Work required:
Leave every picture out, and print the full listing again exactly.

*** Opening Records to process ***

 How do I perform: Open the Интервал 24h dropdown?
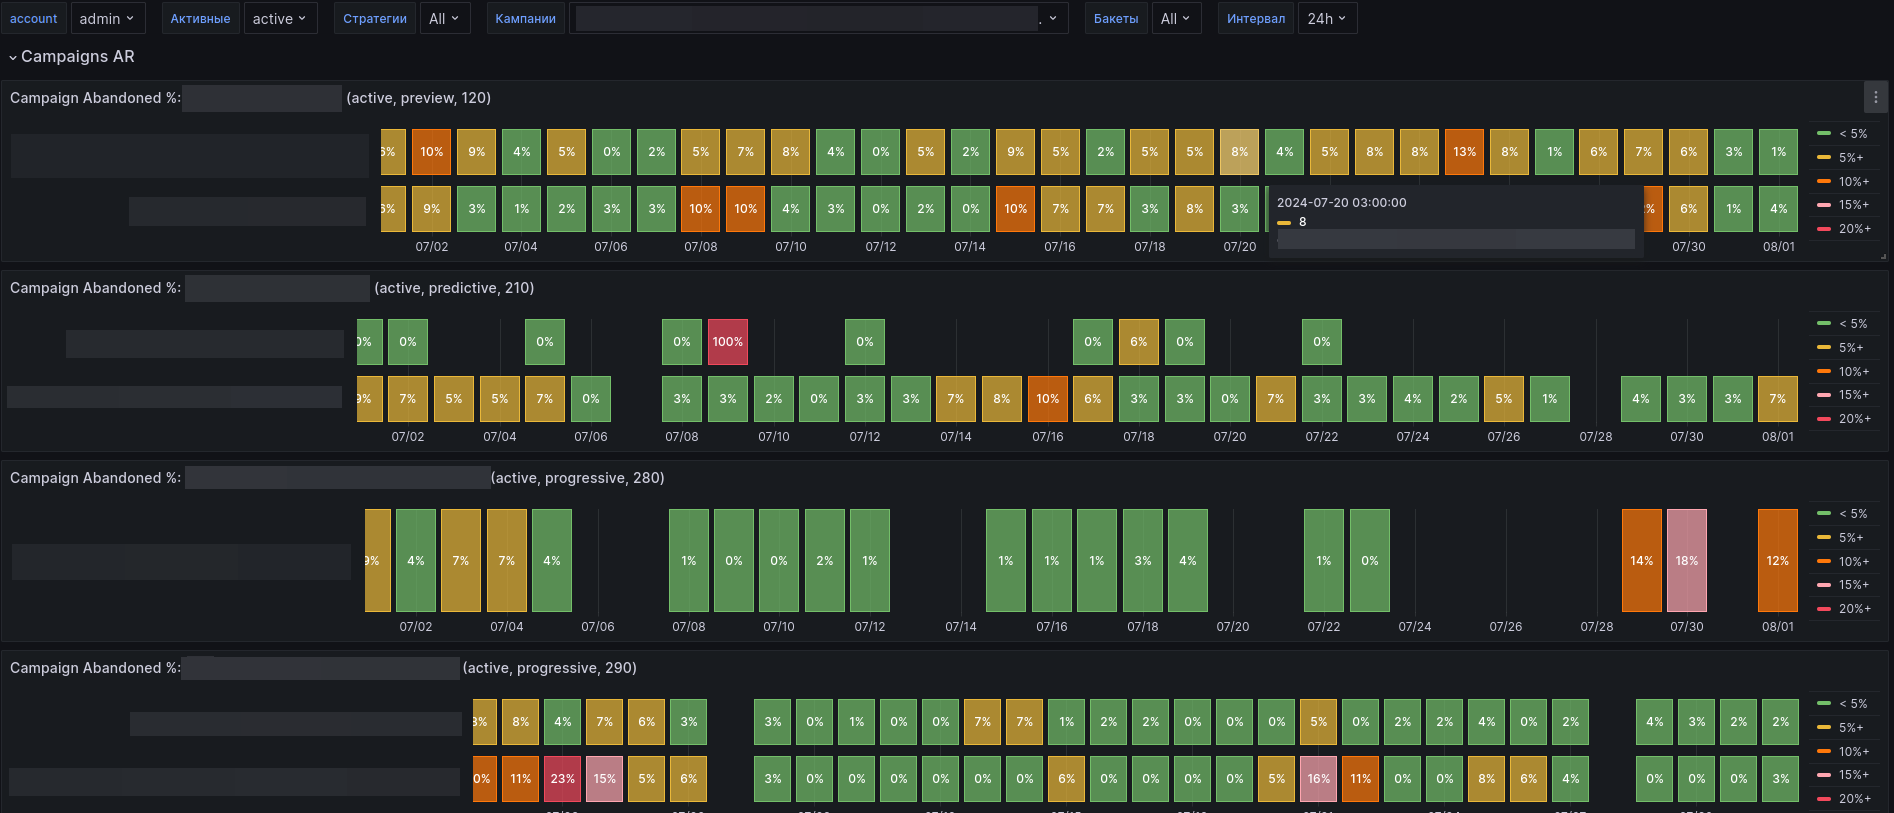point(1327,19)
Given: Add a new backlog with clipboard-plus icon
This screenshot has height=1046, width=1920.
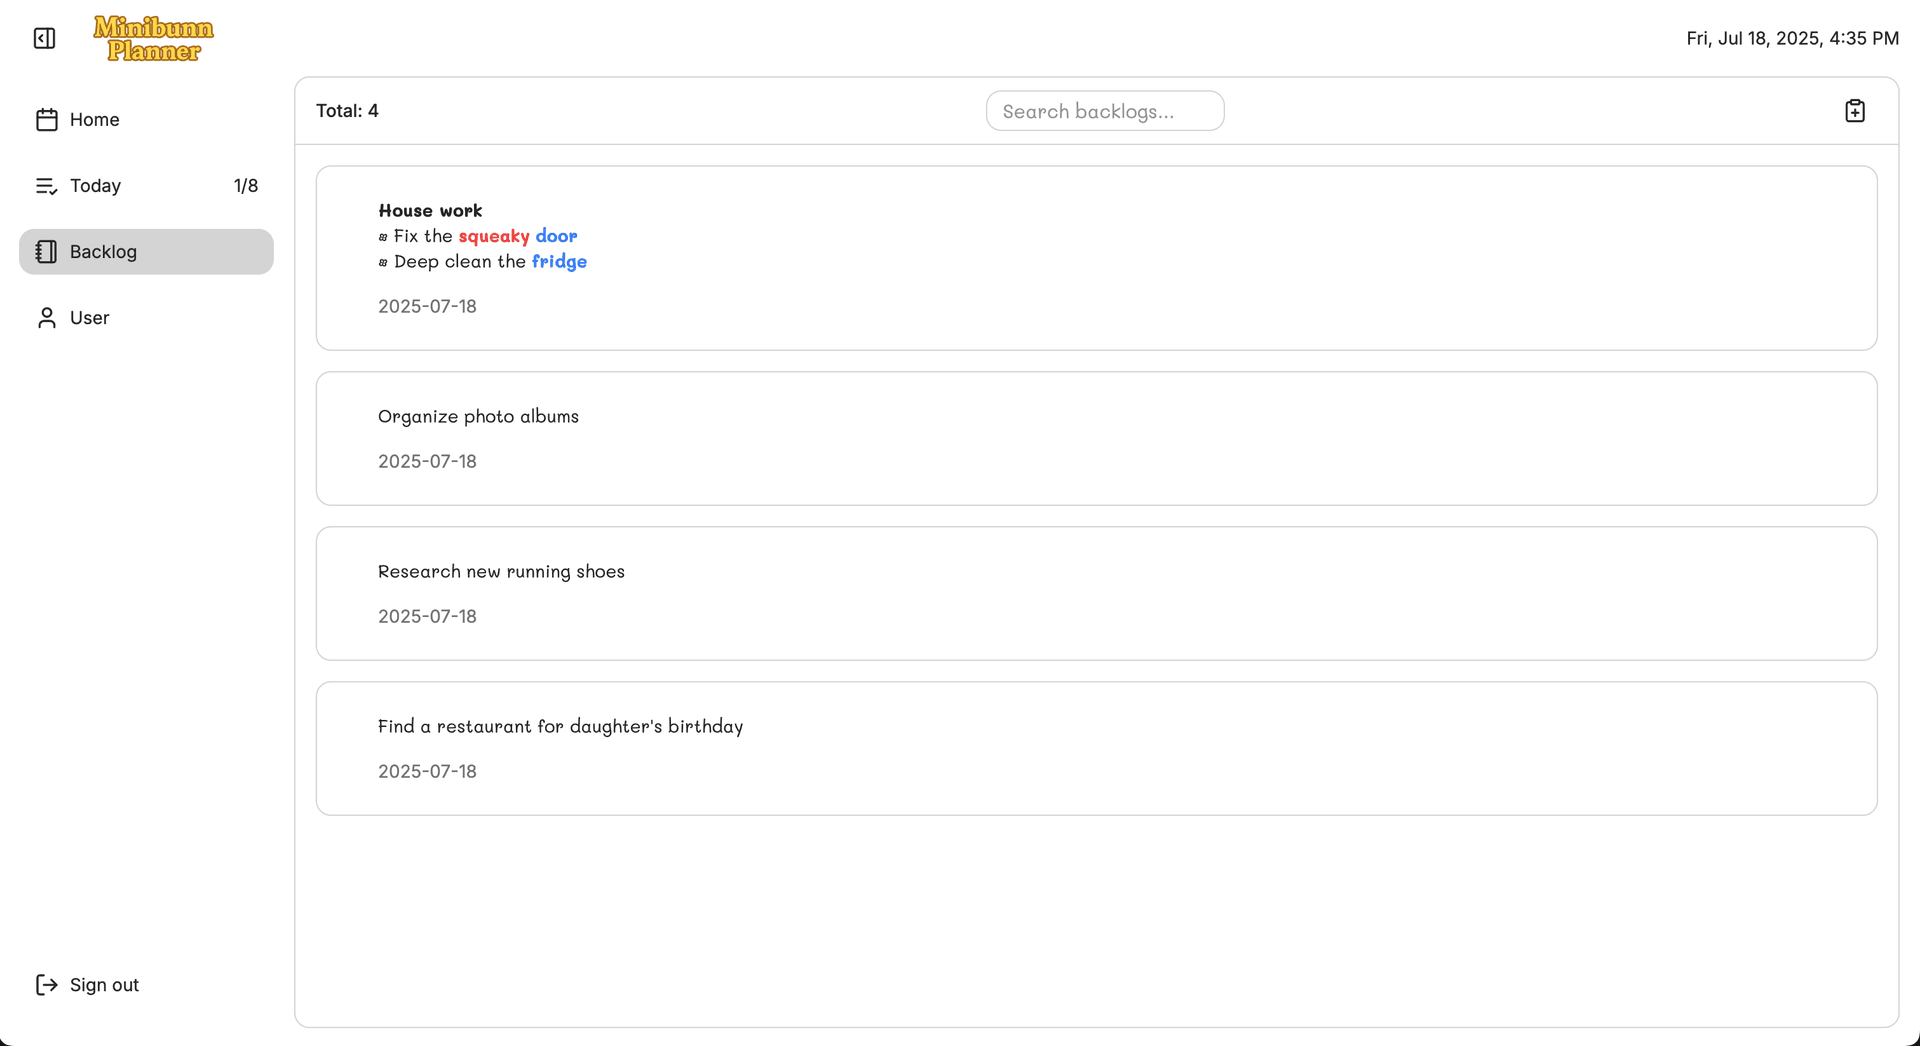Looking at the screenshot, I should click(1854, 111).
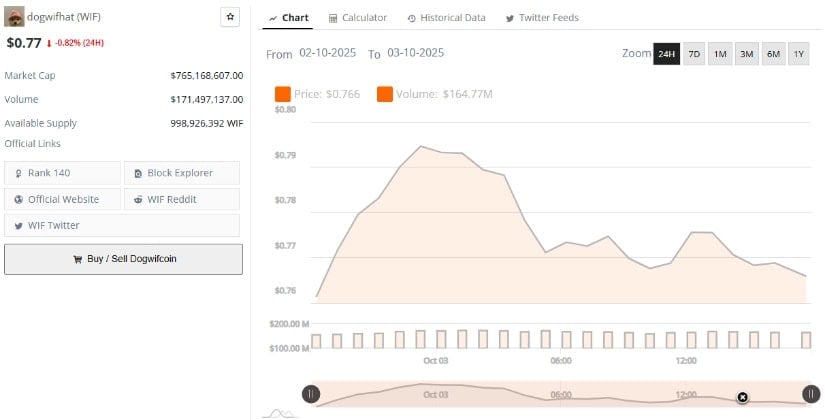Click the left range slider handle
Viewport: 825px width, 420px height.
311,394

*** Closing Records to process ***

Solution for this problem:
 How do I perform: Open the Интервал 24h dropdown?
point(1327,19)
Given: Add a new backlog with clipboard-plus icon
This screenshot has height=1046, width=1920.
Looking at the screenshot, I should click(1854, 111).
Click the left range slider handle
Viewport: 825px width, 420px height.
311,394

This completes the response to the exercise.